Pick out every line of the records that contains the string "resist", treating case as significant, and copy each of those lines.

Top of LISTED RECORDS

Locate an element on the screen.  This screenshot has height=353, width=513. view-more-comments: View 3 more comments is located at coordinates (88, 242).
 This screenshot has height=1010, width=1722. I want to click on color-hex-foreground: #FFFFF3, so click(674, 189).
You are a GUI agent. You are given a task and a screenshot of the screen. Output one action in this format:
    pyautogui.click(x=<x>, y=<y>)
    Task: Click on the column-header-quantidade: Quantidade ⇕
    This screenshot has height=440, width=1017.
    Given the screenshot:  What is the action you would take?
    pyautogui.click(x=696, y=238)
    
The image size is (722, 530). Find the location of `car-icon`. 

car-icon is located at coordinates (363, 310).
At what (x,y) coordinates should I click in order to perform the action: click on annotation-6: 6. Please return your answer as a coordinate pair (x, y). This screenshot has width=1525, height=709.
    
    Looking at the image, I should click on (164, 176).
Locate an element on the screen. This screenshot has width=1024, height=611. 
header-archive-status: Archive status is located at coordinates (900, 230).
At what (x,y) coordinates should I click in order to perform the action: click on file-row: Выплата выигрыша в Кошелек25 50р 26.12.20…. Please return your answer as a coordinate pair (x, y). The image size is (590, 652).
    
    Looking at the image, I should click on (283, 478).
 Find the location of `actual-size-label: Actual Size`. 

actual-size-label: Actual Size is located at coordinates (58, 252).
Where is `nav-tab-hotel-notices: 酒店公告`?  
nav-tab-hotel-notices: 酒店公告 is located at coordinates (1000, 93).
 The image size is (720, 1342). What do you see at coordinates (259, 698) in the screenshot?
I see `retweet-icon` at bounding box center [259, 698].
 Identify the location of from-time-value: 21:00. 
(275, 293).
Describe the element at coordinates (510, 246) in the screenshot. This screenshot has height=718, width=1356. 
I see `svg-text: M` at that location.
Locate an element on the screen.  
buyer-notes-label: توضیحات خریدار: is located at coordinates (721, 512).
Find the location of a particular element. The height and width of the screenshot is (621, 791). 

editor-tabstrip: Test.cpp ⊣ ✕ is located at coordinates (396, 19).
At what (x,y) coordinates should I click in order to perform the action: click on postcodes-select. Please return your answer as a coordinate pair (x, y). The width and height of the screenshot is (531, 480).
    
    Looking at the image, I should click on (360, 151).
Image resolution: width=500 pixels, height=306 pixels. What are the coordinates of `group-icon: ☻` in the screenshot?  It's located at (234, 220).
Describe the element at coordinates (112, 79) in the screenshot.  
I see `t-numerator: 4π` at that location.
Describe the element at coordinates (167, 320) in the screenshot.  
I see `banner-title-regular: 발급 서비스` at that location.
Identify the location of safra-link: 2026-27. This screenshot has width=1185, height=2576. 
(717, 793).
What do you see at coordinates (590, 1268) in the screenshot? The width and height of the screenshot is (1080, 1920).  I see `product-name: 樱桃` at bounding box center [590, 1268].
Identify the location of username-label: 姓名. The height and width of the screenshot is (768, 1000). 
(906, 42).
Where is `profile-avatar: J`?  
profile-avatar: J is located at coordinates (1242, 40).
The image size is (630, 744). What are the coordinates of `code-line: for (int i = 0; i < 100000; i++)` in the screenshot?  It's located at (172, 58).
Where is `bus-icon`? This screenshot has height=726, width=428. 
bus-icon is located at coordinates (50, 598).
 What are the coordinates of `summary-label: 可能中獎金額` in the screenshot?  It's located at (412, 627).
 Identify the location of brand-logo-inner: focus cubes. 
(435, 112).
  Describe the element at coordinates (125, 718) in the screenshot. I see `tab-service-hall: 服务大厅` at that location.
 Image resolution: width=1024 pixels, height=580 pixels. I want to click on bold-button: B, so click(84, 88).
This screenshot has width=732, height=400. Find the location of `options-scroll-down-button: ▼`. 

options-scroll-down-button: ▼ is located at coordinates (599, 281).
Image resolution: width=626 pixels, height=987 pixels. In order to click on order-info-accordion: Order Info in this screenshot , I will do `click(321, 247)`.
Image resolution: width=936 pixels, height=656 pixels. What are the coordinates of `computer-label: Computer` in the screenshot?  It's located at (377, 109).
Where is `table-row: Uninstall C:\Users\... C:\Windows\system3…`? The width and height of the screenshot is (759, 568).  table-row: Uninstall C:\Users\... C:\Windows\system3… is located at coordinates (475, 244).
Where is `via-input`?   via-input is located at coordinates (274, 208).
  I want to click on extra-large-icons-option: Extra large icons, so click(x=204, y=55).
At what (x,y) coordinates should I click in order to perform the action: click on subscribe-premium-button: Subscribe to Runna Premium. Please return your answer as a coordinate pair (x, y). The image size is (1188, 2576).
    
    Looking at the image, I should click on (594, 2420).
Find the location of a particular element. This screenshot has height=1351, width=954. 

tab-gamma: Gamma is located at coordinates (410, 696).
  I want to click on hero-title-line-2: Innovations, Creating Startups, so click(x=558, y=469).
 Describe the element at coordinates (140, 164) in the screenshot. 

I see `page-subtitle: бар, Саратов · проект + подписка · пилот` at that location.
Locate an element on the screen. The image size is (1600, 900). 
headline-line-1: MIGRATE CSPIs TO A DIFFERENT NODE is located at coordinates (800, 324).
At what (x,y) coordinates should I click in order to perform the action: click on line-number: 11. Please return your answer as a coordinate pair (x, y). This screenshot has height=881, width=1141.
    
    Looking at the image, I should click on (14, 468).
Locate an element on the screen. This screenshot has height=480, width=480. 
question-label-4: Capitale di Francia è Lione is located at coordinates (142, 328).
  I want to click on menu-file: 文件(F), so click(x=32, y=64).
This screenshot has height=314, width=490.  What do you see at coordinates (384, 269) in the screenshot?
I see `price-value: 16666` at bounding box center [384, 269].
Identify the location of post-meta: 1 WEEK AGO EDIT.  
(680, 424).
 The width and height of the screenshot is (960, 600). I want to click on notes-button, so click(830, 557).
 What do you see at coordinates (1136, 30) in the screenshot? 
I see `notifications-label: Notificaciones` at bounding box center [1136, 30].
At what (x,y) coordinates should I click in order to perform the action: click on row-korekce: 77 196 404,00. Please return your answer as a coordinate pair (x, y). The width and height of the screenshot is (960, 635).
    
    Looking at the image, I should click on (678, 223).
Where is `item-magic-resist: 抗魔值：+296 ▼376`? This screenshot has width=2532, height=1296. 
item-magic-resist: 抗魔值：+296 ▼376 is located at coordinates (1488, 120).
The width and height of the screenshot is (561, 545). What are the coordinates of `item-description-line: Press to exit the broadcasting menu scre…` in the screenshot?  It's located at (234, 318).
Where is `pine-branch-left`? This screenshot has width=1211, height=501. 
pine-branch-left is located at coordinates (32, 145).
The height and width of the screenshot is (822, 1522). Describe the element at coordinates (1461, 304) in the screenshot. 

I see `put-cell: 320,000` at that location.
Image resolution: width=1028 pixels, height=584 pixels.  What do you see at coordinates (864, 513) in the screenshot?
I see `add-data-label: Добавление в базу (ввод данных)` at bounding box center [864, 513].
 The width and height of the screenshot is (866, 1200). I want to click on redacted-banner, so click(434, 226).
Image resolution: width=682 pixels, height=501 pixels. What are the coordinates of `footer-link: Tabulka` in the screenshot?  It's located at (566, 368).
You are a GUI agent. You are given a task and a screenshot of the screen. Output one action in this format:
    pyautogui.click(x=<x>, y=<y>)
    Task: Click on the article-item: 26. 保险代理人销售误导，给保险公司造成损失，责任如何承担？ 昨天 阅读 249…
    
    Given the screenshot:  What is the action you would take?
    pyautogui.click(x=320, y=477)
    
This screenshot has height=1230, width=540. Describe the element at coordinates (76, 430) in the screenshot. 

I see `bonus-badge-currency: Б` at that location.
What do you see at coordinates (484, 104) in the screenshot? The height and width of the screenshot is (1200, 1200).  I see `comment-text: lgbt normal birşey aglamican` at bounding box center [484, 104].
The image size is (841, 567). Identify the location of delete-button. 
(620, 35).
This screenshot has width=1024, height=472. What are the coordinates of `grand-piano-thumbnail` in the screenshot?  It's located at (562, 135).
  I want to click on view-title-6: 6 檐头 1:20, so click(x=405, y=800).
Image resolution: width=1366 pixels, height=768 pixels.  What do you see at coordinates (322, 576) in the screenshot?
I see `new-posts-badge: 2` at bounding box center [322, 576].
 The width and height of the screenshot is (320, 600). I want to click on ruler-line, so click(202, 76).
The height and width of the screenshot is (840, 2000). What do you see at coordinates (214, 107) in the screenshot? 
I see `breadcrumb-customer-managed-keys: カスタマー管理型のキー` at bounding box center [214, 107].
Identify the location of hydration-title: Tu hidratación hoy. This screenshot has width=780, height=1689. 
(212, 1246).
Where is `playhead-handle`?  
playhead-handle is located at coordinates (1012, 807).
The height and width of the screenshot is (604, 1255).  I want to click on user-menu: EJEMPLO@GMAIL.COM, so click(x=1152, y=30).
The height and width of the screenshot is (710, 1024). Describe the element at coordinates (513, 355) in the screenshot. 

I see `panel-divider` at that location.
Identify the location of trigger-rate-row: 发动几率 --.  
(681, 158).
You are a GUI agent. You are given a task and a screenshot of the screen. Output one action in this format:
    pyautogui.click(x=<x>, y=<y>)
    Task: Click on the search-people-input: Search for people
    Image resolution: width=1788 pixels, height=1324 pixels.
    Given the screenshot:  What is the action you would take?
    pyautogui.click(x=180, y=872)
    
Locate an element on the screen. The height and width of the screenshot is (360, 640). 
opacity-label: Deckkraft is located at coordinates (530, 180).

Bottom of LISTED RECORDS

→ EXPECTED ANSWER:
Where is `item-magic-resist: 抗魔值：+296 ▼376`? This screenshot has width=2532, height=1296. 
item-magic-resist: 抗魔值：+296 ▼376 is located at coordinates (1488, 120).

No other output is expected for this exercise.